Reputation: 291
I need to select only users that have purchased more than x items
For example I have a table where :
users items
-----------------------
1 a
1 b
1 c
1 d
2 N
2 M
I want to have only users who have purchased more than 3 items. In the case exemple I would have only user 1 and not user 2 who have purchased only 2 items.

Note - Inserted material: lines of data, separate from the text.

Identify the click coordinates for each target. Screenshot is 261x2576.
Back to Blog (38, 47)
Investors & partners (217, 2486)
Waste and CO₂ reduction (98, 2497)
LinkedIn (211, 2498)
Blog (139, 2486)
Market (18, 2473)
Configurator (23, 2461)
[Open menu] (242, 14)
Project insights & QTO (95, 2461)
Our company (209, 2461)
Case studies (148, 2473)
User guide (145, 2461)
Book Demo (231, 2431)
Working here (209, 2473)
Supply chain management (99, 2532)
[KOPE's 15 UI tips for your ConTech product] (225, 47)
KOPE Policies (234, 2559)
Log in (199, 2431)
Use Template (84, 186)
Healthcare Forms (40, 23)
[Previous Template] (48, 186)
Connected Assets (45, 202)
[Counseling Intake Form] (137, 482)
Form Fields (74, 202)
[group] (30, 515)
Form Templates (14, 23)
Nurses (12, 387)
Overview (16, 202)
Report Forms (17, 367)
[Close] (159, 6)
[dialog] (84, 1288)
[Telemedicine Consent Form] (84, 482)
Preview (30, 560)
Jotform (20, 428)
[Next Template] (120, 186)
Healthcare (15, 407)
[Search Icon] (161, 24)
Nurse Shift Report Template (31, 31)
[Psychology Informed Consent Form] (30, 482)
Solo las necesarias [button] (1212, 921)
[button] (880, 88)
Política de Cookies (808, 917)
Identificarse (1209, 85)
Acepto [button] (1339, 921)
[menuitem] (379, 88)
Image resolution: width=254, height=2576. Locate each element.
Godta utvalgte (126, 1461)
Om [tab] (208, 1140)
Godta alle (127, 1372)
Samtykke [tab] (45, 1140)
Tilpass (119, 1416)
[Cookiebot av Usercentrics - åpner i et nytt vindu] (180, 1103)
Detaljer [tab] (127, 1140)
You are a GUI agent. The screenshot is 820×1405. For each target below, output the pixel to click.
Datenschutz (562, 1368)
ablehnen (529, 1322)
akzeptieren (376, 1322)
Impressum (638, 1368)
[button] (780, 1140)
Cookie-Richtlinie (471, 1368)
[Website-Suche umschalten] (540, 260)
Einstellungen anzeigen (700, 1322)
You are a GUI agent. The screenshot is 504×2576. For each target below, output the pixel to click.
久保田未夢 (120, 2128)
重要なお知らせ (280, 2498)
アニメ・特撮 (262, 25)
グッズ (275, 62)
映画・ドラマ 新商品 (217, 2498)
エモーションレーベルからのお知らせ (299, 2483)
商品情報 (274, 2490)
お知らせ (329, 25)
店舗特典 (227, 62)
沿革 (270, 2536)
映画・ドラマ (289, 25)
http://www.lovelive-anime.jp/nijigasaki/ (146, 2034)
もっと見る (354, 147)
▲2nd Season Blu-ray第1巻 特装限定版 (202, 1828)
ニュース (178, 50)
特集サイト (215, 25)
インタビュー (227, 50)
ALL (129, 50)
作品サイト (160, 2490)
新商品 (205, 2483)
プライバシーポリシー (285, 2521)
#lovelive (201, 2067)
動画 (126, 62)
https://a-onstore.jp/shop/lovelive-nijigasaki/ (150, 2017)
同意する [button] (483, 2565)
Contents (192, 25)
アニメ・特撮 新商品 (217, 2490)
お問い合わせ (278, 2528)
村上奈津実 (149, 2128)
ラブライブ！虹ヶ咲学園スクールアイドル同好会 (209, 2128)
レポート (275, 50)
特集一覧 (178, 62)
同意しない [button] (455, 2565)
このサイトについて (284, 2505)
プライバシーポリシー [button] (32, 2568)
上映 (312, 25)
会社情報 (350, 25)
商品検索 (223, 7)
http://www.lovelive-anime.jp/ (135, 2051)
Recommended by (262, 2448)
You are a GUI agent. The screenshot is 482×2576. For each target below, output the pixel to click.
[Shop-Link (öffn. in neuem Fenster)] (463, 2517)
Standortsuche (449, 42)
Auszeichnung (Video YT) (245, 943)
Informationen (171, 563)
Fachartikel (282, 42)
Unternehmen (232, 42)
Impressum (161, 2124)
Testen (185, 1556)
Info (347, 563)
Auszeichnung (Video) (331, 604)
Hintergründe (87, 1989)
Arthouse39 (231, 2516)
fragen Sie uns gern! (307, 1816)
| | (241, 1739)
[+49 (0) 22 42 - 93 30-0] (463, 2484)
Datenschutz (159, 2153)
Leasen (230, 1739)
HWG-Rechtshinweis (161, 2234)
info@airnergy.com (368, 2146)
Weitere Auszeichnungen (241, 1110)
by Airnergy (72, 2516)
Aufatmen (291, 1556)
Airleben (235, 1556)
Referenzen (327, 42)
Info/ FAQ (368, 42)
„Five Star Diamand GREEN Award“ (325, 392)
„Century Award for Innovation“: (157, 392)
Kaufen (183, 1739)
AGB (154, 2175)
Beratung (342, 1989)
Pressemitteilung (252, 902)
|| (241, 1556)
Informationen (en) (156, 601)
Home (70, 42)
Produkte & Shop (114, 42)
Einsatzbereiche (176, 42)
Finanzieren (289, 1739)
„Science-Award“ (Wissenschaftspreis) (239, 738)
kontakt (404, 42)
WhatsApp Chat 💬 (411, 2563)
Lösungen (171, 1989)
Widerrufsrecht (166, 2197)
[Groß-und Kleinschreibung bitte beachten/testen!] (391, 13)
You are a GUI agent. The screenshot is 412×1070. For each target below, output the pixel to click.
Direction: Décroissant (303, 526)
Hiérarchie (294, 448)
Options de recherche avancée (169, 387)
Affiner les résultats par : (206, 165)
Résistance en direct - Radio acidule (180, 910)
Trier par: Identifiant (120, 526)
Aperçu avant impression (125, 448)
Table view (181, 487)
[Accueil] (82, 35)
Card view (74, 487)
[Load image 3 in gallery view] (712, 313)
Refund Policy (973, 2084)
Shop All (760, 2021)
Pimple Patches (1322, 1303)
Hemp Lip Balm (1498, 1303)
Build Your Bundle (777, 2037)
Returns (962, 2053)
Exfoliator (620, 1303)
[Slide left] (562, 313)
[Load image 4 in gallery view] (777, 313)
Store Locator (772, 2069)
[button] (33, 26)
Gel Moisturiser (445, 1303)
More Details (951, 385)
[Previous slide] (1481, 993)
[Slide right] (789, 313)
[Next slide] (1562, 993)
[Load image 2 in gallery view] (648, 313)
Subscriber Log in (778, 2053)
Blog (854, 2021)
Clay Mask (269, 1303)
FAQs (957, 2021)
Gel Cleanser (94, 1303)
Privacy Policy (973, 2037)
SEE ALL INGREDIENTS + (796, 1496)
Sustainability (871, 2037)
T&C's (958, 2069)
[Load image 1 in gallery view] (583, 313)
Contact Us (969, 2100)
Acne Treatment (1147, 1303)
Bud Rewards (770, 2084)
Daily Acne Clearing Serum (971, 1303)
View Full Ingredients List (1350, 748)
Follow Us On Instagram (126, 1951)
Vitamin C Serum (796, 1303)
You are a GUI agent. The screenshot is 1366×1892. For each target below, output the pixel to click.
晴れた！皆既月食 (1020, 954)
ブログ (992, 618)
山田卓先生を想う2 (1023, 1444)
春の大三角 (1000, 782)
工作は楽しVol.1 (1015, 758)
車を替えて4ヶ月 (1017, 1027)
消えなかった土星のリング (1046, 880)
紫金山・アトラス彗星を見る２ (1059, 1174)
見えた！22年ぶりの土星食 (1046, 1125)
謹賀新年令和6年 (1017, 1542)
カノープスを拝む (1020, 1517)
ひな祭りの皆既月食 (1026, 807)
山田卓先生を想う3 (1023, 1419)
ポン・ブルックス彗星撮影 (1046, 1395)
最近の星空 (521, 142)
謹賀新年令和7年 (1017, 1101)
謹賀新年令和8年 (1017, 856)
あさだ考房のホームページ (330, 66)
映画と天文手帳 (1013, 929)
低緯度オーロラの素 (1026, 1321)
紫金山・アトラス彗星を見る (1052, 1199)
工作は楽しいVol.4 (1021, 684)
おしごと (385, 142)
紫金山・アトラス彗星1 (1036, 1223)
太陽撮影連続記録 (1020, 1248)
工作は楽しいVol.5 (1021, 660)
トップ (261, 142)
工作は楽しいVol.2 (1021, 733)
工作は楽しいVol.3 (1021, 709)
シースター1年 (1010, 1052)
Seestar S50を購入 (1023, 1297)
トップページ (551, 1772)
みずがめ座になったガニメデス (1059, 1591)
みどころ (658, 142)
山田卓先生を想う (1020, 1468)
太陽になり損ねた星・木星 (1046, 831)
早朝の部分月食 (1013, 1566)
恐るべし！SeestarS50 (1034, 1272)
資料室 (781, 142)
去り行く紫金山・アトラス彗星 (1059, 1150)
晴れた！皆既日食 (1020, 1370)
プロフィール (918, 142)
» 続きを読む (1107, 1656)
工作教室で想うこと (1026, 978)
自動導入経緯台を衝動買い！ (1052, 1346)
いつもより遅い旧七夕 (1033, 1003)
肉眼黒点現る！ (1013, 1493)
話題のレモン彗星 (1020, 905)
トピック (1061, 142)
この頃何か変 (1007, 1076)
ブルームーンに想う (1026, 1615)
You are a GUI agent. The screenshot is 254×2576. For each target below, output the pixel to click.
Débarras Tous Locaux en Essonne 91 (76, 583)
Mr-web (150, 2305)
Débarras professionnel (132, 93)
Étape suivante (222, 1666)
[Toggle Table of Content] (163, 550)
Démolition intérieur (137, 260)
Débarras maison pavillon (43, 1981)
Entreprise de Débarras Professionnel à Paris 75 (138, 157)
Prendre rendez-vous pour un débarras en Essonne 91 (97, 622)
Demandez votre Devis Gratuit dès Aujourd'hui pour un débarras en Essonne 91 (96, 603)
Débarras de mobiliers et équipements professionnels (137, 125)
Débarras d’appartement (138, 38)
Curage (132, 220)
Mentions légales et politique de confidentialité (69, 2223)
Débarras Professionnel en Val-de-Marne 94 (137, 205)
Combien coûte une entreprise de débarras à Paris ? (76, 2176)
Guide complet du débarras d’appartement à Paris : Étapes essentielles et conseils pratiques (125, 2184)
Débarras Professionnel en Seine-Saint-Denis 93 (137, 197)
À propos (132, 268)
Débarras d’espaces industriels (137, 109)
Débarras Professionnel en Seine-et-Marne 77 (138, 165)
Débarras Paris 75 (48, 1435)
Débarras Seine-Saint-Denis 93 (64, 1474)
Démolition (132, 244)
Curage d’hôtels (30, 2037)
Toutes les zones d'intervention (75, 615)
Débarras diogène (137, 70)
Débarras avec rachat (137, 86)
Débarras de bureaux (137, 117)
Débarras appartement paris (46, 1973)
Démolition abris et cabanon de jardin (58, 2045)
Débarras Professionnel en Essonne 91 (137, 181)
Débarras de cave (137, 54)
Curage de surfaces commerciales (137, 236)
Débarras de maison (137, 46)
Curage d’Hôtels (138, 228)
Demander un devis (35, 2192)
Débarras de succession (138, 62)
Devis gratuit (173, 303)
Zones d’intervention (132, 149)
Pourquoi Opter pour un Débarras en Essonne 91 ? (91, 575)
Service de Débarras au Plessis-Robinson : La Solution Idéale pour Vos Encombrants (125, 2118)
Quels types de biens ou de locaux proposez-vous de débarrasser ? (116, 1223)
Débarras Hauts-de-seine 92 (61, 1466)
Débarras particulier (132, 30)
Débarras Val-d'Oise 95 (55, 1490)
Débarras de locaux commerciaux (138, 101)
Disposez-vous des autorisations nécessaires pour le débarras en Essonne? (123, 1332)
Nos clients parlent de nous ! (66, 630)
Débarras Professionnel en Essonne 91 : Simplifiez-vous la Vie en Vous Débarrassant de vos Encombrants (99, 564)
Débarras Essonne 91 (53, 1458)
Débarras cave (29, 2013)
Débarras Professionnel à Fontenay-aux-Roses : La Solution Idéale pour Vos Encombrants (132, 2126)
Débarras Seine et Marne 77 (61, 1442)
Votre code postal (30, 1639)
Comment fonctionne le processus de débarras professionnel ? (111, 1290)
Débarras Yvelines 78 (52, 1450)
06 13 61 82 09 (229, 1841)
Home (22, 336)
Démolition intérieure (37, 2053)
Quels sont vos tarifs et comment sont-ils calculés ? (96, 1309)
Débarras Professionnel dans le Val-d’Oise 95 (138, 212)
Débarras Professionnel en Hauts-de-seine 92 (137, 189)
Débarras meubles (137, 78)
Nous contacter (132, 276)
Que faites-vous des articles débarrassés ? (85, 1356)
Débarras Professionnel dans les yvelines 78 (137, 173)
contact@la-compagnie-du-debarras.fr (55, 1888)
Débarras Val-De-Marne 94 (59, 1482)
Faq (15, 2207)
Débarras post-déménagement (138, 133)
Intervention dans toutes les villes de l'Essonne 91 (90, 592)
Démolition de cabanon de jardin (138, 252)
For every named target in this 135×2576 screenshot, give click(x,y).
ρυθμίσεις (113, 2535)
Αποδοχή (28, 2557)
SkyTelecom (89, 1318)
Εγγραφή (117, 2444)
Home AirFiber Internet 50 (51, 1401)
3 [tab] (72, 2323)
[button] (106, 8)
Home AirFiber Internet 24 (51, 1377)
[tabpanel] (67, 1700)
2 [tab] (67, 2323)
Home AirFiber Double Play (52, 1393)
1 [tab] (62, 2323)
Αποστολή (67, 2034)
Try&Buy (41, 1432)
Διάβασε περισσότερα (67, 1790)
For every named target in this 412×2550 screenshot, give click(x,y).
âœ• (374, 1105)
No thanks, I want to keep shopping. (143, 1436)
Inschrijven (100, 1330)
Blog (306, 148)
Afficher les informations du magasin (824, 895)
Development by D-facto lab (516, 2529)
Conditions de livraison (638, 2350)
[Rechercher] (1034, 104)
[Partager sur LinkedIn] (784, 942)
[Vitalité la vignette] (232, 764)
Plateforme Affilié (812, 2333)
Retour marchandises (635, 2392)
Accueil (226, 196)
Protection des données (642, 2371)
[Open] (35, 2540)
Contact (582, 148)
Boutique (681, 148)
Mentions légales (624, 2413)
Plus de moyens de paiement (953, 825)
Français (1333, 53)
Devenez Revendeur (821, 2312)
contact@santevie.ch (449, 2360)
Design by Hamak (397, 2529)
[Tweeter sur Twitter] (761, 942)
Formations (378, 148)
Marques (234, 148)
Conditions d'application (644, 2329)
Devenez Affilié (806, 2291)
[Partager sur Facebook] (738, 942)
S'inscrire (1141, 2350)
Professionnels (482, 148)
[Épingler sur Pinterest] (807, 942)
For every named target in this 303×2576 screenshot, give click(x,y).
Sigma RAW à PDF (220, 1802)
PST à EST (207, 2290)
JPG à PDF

For now I am using this condition in my sql script which output is the input of my python script but since it takes a long time I was hoping to do it directly in my python script.
Thank you in advance.
Regards,
Upvotes: 1
Views: 134
Reputation: 862651
You need filter:
df = df.groupby('users').filter(lambda x: len(x['items']) > 3)
print (df)
users items
0 1 a
1 1 b
2 1 c
3 1 d
Another solution with transform
and boolean indexing
:
df = df[df.groupby('users')['items'].transform('size') > 3]
print (df)
users items
0 1 a
1 1 b
2 1 c
3 1 d
Upvotes: 1
Reputation: 21552
You can groupby by users
and then count the number of items purchased:
In [8]: d = df.groupby('users').size().reset_index(name='items_purchased')
In [9]: d
Out[9]:
users items_purchased
0 1 4
1 2 2
and then filter by a mask:
In [10]: fil = 3
In [11]: d = d[d['items_purchased']>fil]
In [12]: d
Out[12]:
users items_purchased
0 1 4
Upvotes: 0